Excerpt:
-- Opening Marker --

I review almost all reported ADA decisions concerning website accessibility claims and so I often see orders adopting a consent decree to resolve a putative class action lawsuit. These decrees generally look very much like a private settlement agreement except that they do not say how much the plaintiff’s lawyer was paid and they contain provisions intended make the consent decree useful in defending later lawsuits. Settling once and avoiding future lawsuits is an attractive idea, of course, but after reviewing the very scant case law I don’t think it is clear a defendant saves money in the long run with a consent decree settlement. I have written about the effectiveness of these decrees before, most recently in a Quick Hits blog that refers back to earlier posts. A recent decision from Judge Limon in the Southern District of New York offers a convenient reason to revisit the issue because it so thoroughly discusses the matter. Cruz v. JKS Ventures, Inc., No. 23-CV-8311 (LJL), 2024 WL 3209398, at *8 (S.D.N.Y. June 25, 2024).
While Judge Limon’s decision prompted this blog, the discussion must start with Judge Carter’s decision in Hanyzkiewicz v. Allegiance Retail Services, LLC, No. 22-CV-4051 (ALC), 2023 WL 2758355, at *1 (S.D.N.Y. Apr. 3, 2023). In Hanyzkiewicz the plaintiff filed a typical ADA website lawsuit against a defendant who had been sued a few years earlier by a different plaintiff. That earlier case, Slade v. Allegiance Retail Services, LLC, was also in Judge Carter’s court and had been settled with a consent decree he approved. Slade v. Allegiance Retail Services, LLC, No. 20-CV-08358 (ALC), 2021 WL 1222692, at *1 (S.D.N.Y. Apr. 1, 2021). That decree provided that it could be enforced by non-parties who were members of the putative class although no class was ever approved. The defendant in both cases naturally raised the earlier consent decree as a defense to the later lawsuit; that was its purpose after all.
The defendant’s first defense was that the consent decree in Slade mooted the later lawsuit by providing the same relief Hanyzkiewicz was seeking. Judge Carter did not agree for the very good reason that Hanyzkiewica alleged that accessibility barriers remained in the website. The allegation that it had not been fixed meant that her claims had not been mooted, at least for the purpose of the defendant’s Rule 12(b) motion to dismiss.

-- Closing Marker --

Input data:
-- Opening Marker --

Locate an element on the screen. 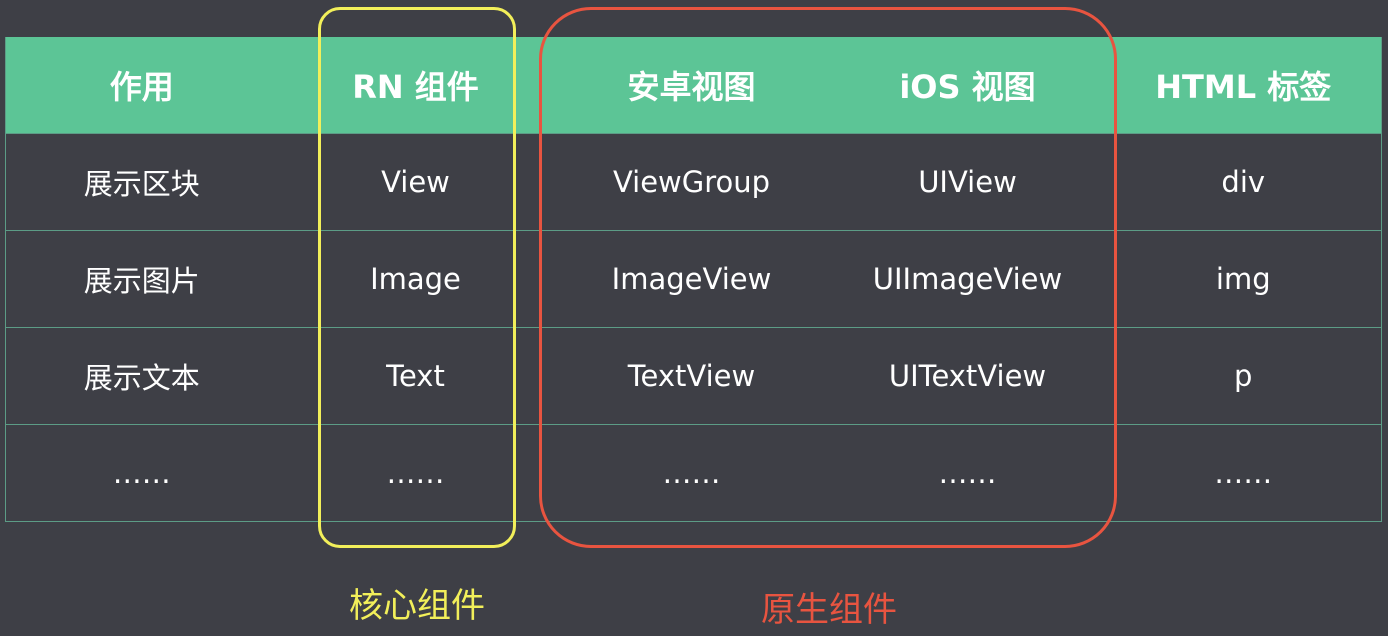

-- Closing Marker --

What you need to do:
- 1) Answer these about the blog post on ADA consent decrees, one answer per line:
(a) Which court issued Judge Limon's recent decision?
(b) Under the Slade consent decree, who besides the parties could enforce it?
(c) What was the defendant's first defense in Hanyzkiewicz?
- 2) List every case the blog post on ADA consent decrees cites by its full case name.
- 3) Output the passage of the blog post on ADA consent decrees starting at "The defendant’s first" and ending at "motion to dismiss.".

Solutions to each task:
- 1)
(a) The Southern District of New York.
(b) Non-parties who were members of the putative class.
(c) That the consent decree in Slade mooted the later lawsuit by providing the same relief Hanyzkiewicz was seeking.

- 2)
Cruz v. JKS Ventures, Inc.
Hanyzkiewicz v. Allegiance Retail Services, LLC
Slade v. Allegiance Retail Services, LLC

- 3)
The defendant’s first defense was that the consent decree in Slade mooted the later lawsuit by providing the same relief Hanyzkiewicz was seeking. Judge Carter did not agree for the very good reason that Hanyzkiewica alleged that accessibility barriers remained in the website. The allegation that it had not been fixed meant that her claims had not been mooted, at least for the purpose of the defendant’s Rule 12(b) motion to dismiss.